Dataset records:

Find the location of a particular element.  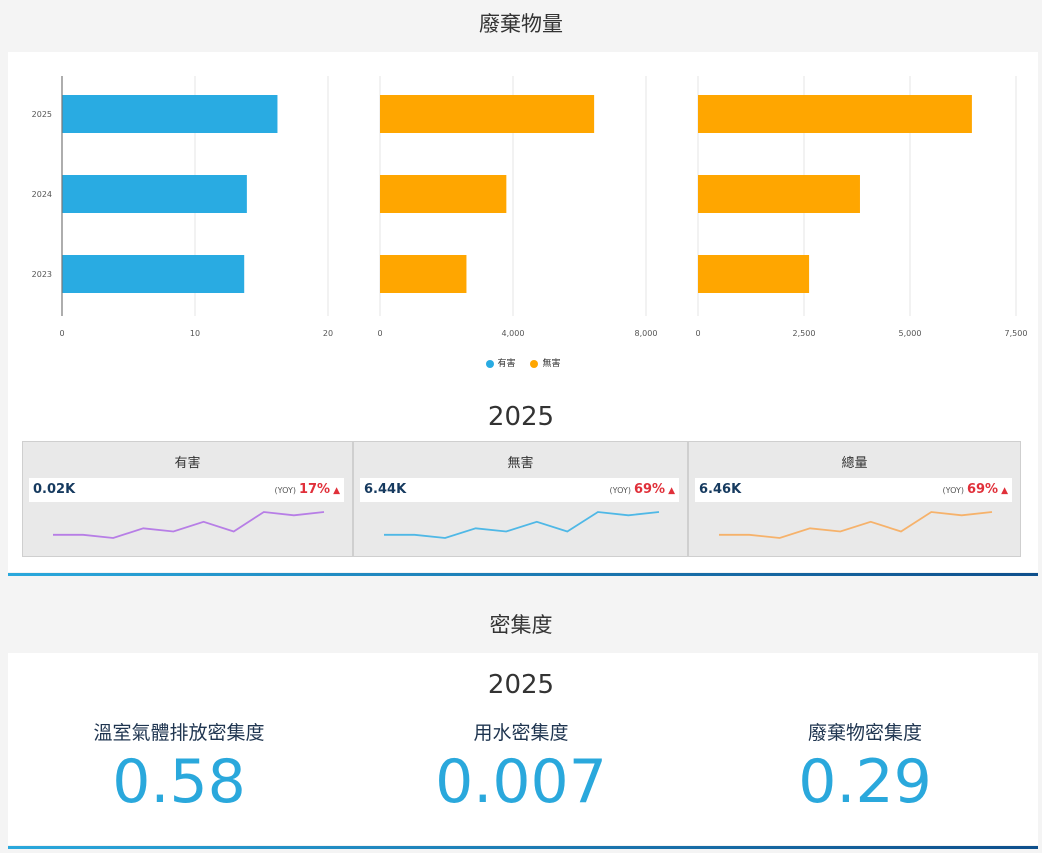

kpi-value: 6.44K is located at coordinates (386, 490).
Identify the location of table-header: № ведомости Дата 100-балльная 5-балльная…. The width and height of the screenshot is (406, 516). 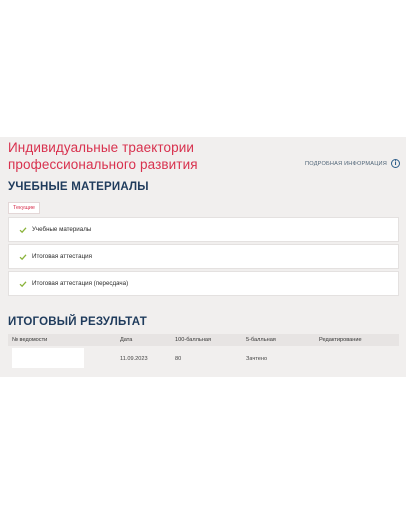
(204, 340).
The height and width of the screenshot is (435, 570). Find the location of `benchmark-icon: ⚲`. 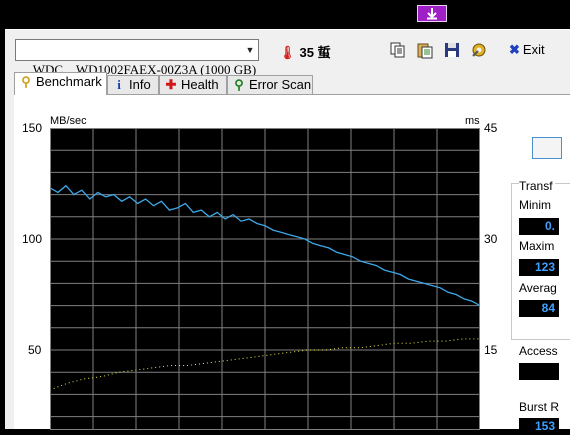

benchmark-icon: ⚲ is located at coordinates (26, 82).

What is being asked: Can you lay out the lines from the one holding "The height and" through the last line, inclusive, as a Markdown table with the columns "Row" and "Line", skipping blank lines and leaving the pictures out?

Written answer:
| Row | Line |
|---|---|
| 1 | The height and width of the screenshot is (435, 570). Find the location of `benchmark-icon: ⚲`.  |
| 2 | benchmark-icon: ⚲ is located at coordinates (26, 82). |